Secondo fonti vicine al dossier, l’intesa riguarda in particolare il chip H20 di Nvidia e l’MI308 di AMD, prodotti destinati al mercato cinese dopo le restrizioni imposte sulle tecnologie più avanzate per l’intelligenza artificiale.
Un accordo mai visto prima
Esperti di controlli all’export hanno dichiarato che nessuna azienda statunitense aveva mai accettato di cedere una quota diretta dei propri ricavi in cambio di licenze di esportazione.
L’intesa si inserisce nella strategia dell’ex presidente Trump, che in passato ha spinto le aziende a investire sul territorio USA o adottare misure economiche che portassero lavoro e introiti al Paese, in cambio di vantaggi commerciali o riduzione dei dazi.
Il caso H20: da divieto a via libera
Il chip H20 era stato progettato da Nvidia appositamente per il mercato cinese, dopo le restrizioni volute dall’amministrazione Biden sui processori più potenti.
Ad aprile 2025, Trump aveva annunciato il divieto di esportazione dell’H20, salvo poi cambiare rotta a giugno dopo un incontro con il CEO di Nvidia, Jensen Huang, alla Casa Bianca.
Pochi giorni dopo, il Bureau of Industry and Security (BIS) ha iniziato a rilasciare le licenze necessarie per l’export.

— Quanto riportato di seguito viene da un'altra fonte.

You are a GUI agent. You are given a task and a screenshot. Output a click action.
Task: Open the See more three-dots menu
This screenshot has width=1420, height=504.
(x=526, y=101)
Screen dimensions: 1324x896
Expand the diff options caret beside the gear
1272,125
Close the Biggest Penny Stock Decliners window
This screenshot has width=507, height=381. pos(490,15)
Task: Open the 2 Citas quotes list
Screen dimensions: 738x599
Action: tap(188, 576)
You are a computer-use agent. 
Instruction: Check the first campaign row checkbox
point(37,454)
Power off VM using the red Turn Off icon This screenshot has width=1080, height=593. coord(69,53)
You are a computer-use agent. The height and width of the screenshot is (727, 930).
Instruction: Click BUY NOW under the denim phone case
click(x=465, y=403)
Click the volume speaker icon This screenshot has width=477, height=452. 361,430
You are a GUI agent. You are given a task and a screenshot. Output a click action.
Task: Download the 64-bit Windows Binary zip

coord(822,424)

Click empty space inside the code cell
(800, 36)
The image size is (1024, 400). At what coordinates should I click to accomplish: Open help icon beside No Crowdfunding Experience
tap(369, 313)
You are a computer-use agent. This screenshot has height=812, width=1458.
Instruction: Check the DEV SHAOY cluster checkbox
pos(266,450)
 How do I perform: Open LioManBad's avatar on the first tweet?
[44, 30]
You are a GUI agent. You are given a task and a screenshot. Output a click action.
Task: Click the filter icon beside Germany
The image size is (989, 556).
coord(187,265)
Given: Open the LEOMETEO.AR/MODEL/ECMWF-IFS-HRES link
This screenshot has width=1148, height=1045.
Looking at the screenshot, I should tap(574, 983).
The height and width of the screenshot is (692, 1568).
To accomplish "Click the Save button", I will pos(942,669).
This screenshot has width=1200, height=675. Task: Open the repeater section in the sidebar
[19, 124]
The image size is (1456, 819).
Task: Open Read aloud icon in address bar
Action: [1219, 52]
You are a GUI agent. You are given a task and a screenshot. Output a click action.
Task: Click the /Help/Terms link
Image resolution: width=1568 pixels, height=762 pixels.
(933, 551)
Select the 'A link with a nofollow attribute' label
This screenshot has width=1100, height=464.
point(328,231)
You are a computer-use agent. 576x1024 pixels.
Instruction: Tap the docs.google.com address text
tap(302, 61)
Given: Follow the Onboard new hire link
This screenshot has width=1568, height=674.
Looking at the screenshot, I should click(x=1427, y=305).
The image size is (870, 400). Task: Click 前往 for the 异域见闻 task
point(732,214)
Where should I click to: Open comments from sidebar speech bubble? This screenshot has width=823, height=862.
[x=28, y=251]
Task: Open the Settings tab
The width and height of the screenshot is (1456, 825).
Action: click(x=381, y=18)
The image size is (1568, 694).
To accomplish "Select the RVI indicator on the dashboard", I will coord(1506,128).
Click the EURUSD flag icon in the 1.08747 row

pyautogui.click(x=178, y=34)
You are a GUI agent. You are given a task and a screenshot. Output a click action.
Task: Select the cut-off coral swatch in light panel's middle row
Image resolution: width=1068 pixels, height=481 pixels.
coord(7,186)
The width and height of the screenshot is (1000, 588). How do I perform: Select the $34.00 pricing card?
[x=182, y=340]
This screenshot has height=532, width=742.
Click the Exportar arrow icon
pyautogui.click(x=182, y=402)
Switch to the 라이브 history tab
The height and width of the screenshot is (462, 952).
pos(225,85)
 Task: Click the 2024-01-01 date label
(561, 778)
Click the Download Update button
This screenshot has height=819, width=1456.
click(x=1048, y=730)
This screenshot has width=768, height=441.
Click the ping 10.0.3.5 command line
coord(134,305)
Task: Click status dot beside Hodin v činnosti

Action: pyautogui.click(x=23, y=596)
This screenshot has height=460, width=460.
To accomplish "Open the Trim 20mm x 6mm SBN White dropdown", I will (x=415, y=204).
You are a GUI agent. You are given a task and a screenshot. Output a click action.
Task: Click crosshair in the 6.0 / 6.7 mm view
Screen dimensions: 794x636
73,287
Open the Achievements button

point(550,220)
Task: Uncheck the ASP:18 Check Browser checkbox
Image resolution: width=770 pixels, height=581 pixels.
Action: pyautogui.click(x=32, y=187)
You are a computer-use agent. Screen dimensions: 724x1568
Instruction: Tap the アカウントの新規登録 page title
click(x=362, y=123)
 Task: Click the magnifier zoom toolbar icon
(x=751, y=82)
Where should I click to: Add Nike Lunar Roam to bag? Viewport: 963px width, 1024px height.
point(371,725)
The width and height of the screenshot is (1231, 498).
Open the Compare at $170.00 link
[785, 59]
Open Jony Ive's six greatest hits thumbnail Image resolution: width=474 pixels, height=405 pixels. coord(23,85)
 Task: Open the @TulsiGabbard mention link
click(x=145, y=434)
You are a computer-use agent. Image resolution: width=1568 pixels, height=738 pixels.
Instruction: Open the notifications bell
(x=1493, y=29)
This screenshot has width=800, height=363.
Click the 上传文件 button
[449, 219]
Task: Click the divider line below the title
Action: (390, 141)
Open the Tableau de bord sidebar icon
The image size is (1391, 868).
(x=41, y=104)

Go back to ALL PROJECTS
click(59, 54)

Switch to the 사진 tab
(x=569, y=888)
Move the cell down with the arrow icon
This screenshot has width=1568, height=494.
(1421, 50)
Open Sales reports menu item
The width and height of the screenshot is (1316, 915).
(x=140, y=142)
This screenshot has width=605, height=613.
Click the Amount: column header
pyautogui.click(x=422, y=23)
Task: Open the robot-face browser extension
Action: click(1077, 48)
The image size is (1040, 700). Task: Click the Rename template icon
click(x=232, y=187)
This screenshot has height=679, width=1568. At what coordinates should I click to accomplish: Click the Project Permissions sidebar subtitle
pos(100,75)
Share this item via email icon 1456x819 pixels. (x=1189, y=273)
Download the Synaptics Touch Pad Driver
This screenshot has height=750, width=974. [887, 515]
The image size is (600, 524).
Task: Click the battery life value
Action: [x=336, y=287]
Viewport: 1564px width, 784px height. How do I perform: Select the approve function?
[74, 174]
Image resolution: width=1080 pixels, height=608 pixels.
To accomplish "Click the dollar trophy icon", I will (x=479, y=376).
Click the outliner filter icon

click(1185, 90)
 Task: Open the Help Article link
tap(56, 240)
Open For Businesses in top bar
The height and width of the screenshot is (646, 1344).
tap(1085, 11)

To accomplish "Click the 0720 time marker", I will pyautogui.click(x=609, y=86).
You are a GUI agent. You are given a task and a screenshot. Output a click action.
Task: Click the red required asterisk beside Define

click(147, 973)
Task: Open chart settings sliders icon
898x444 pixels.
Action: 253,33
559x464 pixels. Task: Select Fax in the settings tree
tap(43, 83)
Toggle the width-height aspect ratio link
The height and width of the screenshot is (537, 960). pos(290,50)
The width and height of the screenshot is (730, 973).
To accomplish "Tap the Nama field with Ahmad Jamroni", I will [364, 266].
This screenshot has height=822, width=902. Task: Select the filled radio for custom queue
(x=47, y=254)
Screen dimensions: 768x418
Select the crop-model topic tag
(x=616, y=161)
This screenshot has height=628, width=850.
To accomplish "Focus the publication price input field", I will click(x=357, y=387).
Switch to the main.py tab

Secondo le stime di Bernstein, le vendite dell’H20 in Cina avrebbero potuto generare fino a 23 miliardi di dollari nel 2025.
Critiche e preoccupazioni sulla sicurezza
Alcuni esperti di sicurezza USA hanno espresso forti preoccupazioni, sostenendo che l’H20 possa potenziare le capacità militari della Cina nel campo dell’intelligenza artificiale. Nvidia ha respinto queste accuse, definendole “infodate e fuorvianti”.
C’è anche chi, come l’ex consigliere per la sicurezza nazionale Matt Pottinger, teme che il precedente possa aprire la strada ad accordi simili in altri settori strategici.
Prospettive future
La questione si inserisce in un contesto più ampio di negoziati commerciali tra Stati Uniti e Cina, con Trump intenzionato a organizzare un vertice con il presidente Xi Jinping. Intanto, Pechino spinge per l’allentamento dei controlli anche sui chip HBM (High-Bandwidth Memory), fondamentali per la produzione di processori AI di ultima generazione.